▶ **Goal of the exercise**: What to return is the tail of the data, from the line that contains "Screen dimensions: 602x451" down to the last line, copied exactly.

▶ **Source data**:
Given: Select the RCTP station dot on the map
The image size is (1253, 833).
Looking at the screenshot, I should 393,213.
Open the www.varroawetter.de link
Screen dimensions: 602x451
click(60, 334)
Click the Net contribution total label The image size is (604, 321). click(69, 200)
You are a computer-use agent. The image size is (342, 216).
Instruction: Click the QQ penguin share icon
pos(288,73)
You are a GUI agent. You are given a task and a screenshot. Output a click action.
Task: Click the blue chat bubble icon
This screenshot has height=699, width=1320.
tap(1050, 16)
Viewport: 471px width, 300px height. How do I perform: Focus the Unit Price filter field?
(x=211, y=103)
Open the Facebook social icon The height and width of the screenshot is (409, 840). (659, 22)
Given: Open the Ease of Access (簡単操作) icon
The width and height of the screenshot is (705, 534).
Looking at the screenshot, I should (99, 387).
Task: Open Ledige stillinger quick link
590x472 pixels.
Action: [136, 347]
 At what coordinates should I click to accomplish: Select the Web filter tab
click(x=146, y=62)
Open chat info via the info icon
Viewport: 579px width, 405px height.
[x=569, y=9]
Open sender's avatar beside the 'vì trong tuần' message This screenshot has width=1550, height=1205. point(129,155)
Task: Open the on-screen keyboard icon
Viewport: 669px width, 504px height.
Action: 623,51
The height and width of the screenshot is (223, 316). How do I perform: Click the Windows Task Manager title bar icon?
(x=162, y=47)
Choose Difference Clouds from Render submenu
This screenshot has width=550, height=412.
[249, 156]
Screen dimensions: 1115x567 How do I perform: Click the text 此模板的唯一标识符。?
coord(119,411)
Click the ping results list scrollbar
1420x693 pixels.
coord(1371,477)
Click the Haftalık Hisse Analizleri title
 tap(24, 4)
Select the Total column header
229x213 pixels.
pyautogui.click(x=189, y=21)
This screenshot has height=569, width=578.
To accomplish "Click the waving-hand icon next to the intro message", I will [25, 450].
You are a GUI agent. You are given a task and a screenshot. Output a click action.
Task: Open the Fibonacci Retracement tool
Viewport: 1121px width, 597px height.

▶ **Task response**:
Screen dimensions: 602x451
click(60, 334)
Click the Net contribution total label The image size is (604, 321). click(69, 200)
You are a computer-use agent. The image size is (342, 216).
Instruction: Click the QQ penguin share icon
pos(288,73)
You are a GUI agent. You are given a task and a screenshot. Output a click action.
Task: Click the blue chat bubble icon
This screenshot has height=699, width=1320.
tap(1050, 16)
Viewport: 471px width, 300px height. How do I perform: Focus the Unit Price filter field?
(x=211, y=103)
Open the Facebook social icon The height and width of the screenshot is (409, 840). (659, 22)
Given: Open the Ease of Access (簡単操作) icon
The width and height of the screenshot is (705, 534).
Looking at the screenshot, I should (99, 387).
Task: Open Ledige stillinger quick link
590x472 pixels.
Action: [136, 347]
 At what coordinates should I click to accomplish: Select the Web filter tab
click(x=146, y=62)
Open chat info via the info icon
Viewport: 579px width, 405px height.
[x=569, y=9]
Open sender's avatar beside the 'vì trong tuần' message This screenshot has width=1550, height=1205. point(129,155)
Task: Open the on-screen keyboard icon
Viewport: 669px width, 504px height.
Action: 623,51
The height and width of the screenshot is (223, 316). How do I perform: Click the Windows Task Manager title bar icon?
(x=162, y=47)
Choose Difference Clouds from Render submenu
This screenshot has width=550, height=412.
[249, 156]
Screen dimensions: 1115x567 How do I perform: Click the text 此模板的唯一标识符。?
coord(119,411)
Click the ping results list scrollbar
1420x693 pixels.
coord(1371,477)
Click the Haftalık Hisse Analizleri title
 tap(24, 4)
Select the Total column header
229x213 pixels.
pyautogui.click(x=189, y=21)
This screenshot has height=569, width=578.
To accomplish "Click the waving-hand icon next to the intro message", I will [25, 450].
You are a GUI agent. You are given a task and a screenshot. Output a click action.
Task: Open the Fibonacci Retracement tool
Viewport: 1121px width, 597px height.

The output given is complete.